Appropriately trained foreign personnel can then assist in further patent preparation and prosecution work for that patent application. In practice, there is still much patent prosecution activity that typically takes place after a patent application is published—particularly for any continuation or divisional children of the published parent patent application. Examples include responding to Office actions, drafting claims for a continuation application, creating or revising formal drawings, and general maintenance of granted patents.
In addition, our system is set up such that foreign personnel have only a single point-of-contact in the U.S. for receiving work projects. The responsible person in the U.S. ensures compliance with export control regulations before such information is made available to the foreign personnel. Foreign personnel are also instructed on how to comply with the U.S. export control laws so that they do not accept technical data that hasn’t been appropriately cleared for export.

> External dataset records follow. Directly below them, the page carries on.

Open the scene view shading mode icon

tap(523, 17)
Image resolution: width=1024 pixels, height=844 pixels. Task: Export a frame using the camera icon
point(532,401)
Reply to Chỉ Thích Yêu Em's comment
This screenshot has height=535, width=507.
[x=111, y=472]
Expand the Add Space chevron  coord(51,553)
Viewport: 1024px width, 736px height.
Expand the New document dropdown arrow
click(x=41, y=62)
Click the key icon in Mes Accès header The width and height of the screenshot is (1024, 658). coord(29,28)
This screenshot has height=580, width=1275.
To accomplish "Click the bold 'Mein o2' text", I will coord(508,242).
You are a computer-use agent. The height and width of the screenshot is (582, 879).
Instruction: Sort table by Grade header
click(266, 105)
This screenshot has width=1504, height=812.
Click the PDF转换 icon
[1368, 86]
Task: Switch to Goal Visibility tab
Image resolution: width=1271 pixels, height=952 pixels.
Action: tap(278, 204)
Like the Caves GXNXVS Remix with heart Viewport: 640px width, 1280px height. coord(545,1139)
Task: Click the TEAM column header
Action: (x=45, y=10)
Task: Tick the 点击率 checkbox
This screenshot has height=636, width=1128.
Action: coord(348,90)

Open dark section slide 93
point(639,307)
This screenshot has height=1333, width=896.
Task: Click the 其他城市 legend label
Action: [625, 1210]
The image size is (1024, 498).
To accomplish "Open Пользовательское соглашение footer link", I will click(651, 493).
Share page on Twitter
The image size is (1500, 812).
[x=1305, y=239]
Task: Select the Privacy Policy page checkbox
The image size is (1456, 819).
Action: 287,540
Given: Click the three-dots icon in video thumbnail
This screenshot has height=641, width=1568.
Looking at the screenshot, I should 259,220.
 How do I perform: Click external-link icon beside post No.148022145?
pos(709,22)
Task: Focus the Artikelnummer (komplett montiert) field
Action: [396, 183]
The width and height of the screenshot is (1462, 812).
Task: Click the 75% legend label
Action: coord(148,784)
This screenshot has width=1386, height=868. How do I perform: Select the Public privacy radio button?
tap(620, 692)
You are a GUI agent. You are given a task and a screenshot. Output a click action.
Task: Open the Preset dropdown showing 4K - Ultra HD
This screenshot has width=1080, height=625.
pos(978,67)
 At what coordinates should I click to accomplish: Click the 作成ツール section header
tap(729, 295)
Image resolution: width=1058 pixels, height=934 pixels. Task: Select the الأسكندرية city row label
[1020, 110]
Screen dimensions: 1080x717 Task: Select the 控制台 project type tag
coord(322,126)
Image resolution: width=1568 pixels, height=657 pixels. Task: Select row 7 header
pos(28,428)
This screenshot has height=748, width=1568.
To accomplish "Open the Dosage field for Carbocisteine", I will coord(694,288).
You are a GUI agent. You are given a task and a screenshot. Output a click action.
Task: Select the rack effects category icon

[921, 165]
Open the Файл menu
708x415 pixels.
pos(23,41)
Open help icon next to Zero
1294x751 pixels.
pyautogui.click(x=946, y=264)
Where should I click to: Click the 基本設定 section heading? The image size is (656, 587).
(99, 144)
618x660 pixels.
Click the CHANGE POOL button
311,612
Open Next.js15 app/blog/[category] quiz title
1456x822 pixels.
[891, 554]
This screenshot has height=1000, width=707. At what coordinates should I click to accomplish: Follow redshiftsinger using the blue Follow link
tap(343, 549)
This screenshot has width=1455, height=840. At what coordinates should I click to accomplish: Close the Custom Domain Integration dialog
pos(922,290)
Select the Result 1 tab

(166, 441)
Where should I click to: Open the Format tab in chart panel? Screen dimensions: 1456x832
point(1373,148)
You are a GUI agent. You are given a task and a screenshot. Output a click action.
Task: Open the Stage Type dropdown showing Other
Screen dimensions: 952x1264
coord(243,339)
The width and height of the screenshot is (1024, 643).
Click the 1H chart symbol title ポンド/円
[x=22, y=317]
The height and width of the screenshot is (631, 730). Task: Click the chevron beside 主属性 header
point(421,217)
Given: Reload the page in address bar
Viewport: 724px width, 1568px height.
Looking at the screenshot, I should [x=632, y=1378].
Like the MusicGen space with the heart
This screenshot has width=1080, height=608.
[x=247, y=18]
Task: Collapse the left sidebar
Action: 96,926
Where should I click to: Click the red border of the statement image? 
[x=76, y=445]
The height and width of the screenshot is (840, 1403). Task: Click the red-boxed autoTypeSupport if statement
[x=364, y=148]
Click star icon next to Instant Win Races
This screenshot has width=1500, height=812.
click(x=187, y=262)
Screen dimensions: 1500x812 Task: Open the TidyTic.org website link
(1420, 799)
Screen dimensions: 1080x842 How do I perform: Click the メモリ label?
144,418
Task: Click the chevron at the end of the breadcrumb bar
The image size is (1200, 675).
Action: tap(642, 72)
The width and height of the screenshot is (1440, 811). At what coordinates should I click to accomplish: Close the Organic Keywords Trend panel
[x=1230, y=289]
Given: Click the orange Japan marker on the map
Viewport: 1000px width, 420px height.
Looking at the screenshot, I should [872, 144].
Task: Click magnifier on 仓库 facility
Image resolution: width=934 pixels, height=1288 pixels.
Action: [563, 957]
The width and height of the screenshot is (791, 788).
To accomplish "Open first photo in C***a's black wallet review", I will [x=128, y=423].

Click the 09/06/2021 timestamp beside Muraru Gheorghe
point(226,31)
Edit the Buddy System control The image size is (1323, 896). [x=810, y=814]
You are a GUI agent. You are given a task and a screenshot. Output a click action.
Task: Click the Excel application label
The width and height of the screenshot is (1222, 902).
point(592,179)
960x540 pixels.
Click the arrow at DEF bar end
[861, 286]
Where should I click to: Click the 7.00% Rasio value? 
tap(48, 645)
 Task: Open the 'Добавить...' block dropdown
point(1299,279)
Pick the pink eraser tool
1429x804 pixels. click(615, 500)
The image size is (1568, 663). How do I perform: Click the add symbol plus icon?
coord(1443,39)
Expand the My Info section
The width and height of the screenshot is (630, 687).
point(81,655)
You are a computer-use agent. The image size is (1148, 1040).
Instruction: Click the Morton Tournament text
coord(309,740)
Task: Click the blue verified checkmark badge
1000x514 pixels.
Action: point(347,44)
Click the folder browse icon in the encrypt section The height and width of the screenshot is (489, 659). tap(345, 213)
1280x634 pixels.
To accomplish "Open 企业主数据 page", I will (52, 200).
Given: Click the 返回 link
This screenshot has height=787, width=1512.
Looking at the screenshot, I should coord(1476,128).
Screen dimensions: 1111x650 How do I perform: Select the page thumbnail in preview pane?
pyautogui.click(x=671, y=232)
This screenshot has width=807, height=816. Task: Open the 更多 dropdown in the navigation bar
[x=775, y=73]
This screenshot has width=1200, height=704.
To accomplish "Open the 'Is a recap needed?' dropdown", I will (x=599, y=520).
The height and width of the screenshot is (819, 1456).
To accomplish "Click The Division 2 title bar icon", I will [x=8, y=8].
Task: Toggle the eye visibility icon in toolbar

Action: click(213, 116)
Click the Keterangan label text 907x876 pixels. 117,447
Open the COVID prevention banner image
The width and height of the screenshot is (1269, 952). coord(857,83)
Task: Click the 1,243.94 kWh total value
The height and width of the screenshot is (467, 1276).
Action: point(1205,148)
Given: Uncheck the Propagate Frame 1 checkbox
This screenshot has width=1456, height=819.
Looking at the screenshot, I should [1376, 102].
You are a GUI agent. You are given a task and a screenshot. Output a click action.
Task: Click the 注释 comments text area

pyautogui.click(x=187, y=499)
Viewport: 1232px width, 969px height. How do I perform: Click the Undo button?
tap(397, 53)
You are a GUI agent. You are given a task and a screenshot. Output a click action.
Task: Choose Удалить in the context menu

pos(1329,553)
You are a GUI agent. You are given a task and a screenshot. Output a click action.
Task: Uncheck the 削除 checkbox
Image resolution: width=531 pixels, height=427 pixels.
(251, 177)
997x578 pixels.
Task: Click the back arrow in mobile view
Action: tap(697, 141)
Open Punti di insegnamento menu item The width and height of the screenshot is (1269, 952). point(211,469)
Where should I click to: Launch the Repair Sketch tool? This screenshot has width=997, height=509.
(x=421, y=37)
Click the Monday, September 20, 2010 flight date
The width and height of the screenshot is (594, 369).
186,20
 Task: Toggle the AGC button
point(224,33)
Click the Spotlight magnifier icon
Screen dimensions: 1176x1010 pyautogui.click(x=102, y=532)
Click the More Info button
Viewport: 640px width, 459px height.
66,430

Our oversea office also screens staff to make sure that we do not allow access to technical data by persons on the lists of U.S. Government’s Prohibited Persons, and all foreign technical personnel executes a “Letter of Assurance” as part of their employment agreements to not disclose, use, or re-export the patent application technical data, or to export the direct product of the patent application technical data. Although most of our data is located in private encrypted servers in the United States, we ensure the same level of security and confidentiality in our foreign office. In addition, our staff members have separate permission levels and access rights to data and files.
3. We screen all technologies received.
If there is a concern about whether a particular technology or technical data is controlled for export purposes, we will perform a self-classification assessment or we will confer with the DTC or BIS, and may involve legal and technical experts in the field.
The export classification assessment can be done using the following methodology:
a) Determine whether the technology is subject to International Traffic in Arms Regulations (ITAR) of the Department of State—Directorate of Defense Trade Control (DOS-DTC).
This can be done either by self-assessment of the United States Munitions List (USML), or by filing a Commodity Justification (CJ) with DOS-DTC.
b) Determine whether the technology is subject to Export Administration Regulation (EAR) of the BIS.
This can be done either by self-assessment of the Commerce Control List (CCL), or by filing a Commodity Classification Request (CCR) with the BIS.
c) Screen all parties to the export transaction against the lists of US Government’s Prohibited Persons, such as the DOC Denied Persons list, the DOC Denied Entry list, the DOC Unverified list, the DOT-SDIE list, and the DOS Debarred Person’s list.
If the technology to be off-shored is found to be classified, then we can obtain an export license from BIS or DOS-DTC, whichever is relevant, or we will typically have our U.S. staff members perform the filing or prosecution activity until the sensitive information is made publicly available.